PROVIDED RECORDS:
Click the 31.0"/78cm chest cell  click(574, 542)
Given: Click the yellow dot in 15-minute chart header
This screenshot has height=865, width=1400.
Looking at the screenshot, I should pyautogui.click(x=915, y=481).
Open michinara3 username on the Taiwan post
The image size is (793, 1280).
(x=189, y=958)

WHAT YOU ARE ASKED TO DO: Copy down the material above exactly as it is.

TASK SOLUTION:
Click the 31.0"/78cm chest cell  click(574, 542)
Given: Click the yellow dot in 15-minute chart header
This screenshot has height=865, width=1400.
Looking at the screenshot, I should pyautogui.click(x=915, y=481).
Open michinara3 username on the Taiwan post
The image size is (793, 1280).
(x=189, y=958)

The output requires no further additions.